M. Serge Vinçon, rapporteur, a indiqué que l'initiative « nouveau voisinage » avait pour but d'organiser des relations plus étroites entre l'Union et ses voisins qui ne sont pas concernés par la perspective de l'adhésion.

Répondant à Mme Maryse Bergé-Lavigne, il a indiqué que la sécurité sociale ne figurait pas au nombre des compétences communautaires, mais que la libre circulation des travailleurs, les crédits de cohésion et la pleine participation au marché intérieur devraient favoriser le développement économique et un certain progrès social.

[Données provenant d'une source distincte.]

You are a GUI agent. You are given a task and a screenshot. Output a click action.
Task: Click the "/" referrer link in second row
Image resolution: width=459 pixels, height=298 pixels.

M. Guy Penne s'étant inquiété de ce que l'élargissement pourrait conduire à un nivellement des droits sociaux. M. Serge Vinçon, rapporteur, a cité l'exemple de l'Espagne dont le développement social après l'élargissement est indéniable. Au demeurant, la volonté de rejoindre l'Union européenne témoigne de son caractère attractif et constitue un événement historique que notre pays doit prendre en compte.

Au nom du groupe socialiste, M. Claude Estier a indiqué qu'il se prononcerait en faveur du traité d'adhésion qu'il n'était d'ailleurs pas possible de ne pas voter, les pays adhérents l'ayant déjà tous ratifié. Il y a toutefois un manque de logique à voter un élargissement sans savoir préalablement en quoi consistera l'approfondissement de l'Union européenne. Il a exprimé à cet égard son pessimisme quant aux résultats de la conférence intergouvernementale dont on pouvait craindre qu'elle conduise à un « détricotage » du texte issu de la convention, voire qu'elle ne débouche sur aucun texte. Le risque existe d'un élargissement sans progrès dans l'approfondissement conduisant à la mise en oeuvre du traité de Nice qui poserait de nombreux problèmes. Le vote sera donc davantage dicté par la raison que par l'enthousiasme. Cette unanimité prévisible ne devra pas masquer la complexité des questions à venir.

La commission a alors adopté le projet de loi à l'unanimité.